- DataSus mostrou que, em 2024, 104 pessoas morrem por dia no trânsito brasileiro, número ligado aos desafios de segurança viária.
- O conceito de “sistemas seguros” busca zero mortes ou feridos graves, com a gestão de velocidade como ferramenta central em vias urbanas.
- Em Fortaleza, reduzir de 60 km/h para 50 km/h nas vias arteriais diminuiu em 68% os sinistros com vítimas fatais, com custo estimado de seis segundos por quilômetro.
- Recomendações apontam limites de 50 km/h em áreas urbanas, e 30 km/h em áreas comerciais com alta interação de usuários; Paris já tem 30 km/h em 95% da malha urbana.
- A fiscalização por velocidade média entre dois pontos tem mostrado resultados positivos, com exemplos como Londres (queda de 30% nos sinistros) e debate no Brasil sobre o PL das Velocidades Seguras, que visa reduzir limites urbanos e ampliar a velocidade média.
Desde a metade da segunda Década de Ação pela Segurança no Trânsito, o Brasil encara o ritmo doloroso de mortes no trânsito. Dados consolidados pelo DataSUS em 2024 apontam 104 óbitos diários, equiparando-se à queda diária de um avião comercial.
Especialistas defendem que a chave está nos “sistemas seguros”, que priorizam evitar mortes e ferimentos graves, não apenas reduzir sinistros. A visão é zerar fatalidades em ambientes urbanos com gestão de velocidade apropriada.
No foco atual, o objetivo é estruturar uma política nacional de gestão de velocidade. A meta é reduzir velocidades em vias urbanas para 50 km/h, e 30 km/h nas áreas de maior convivência entre pedestres e outros modos de transporte.
O que mudou na prática
Estudos em Fortaleza mostraram queda de 68% em sinistros fatais após reduzir de 60 para 50 km/h em vias arteriais, com atraso de apenas seis segundos por km. Campinas e Bogotá apontaram aumento de 10 a 15 segundos no tempo de viagem.

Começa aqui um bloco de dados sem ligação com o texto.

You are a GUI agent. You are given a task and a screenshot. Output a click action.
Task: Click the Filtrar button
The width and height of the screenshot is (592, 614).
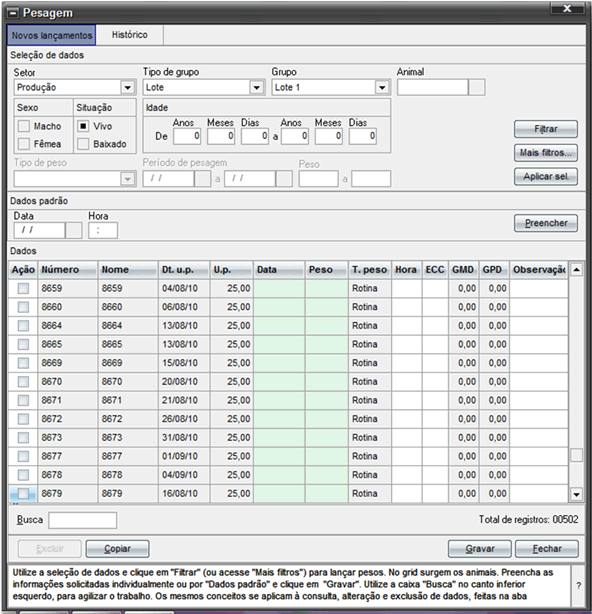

Como funcionam as políticas
A fiscalização eletrônica de velocidade tem histórico no Brasil desde os anos 1990, mas o efeito é restrito ao local. O novo foco é a velocidade média entre dois pontos, comprovadamente eficiente para reduzir velocidades e melhorar o fluxo.
Exemplos internacionais
Londres registrou queda de 30% nos sinistros com a adoção de velocidade média em vias arteriais. Paris já utiliza limites de 30 km/h em grande parte da malha urbana, reforçando a estratégia de convivência entre modos de transporte.
Debates e caminhos
O PL das Velocidades Seguras (PL 2789/2023) ganha força, defendendo limites mais baixos em centros urbanos e a adoção da velocidade média. A decisão brasileira precisa considerar evidências técnicas e o impacto social de cerca de 38 mil famílias atingidas anualmente.
Por que isso importa
A gestão de velocidade não elimina sinistros, mas reduz gravemente a severidade. O objetivo é que, em situações de choque, o impacto seja compatível com a sobrevivência humana, especialmente para pedestres e ciclistas.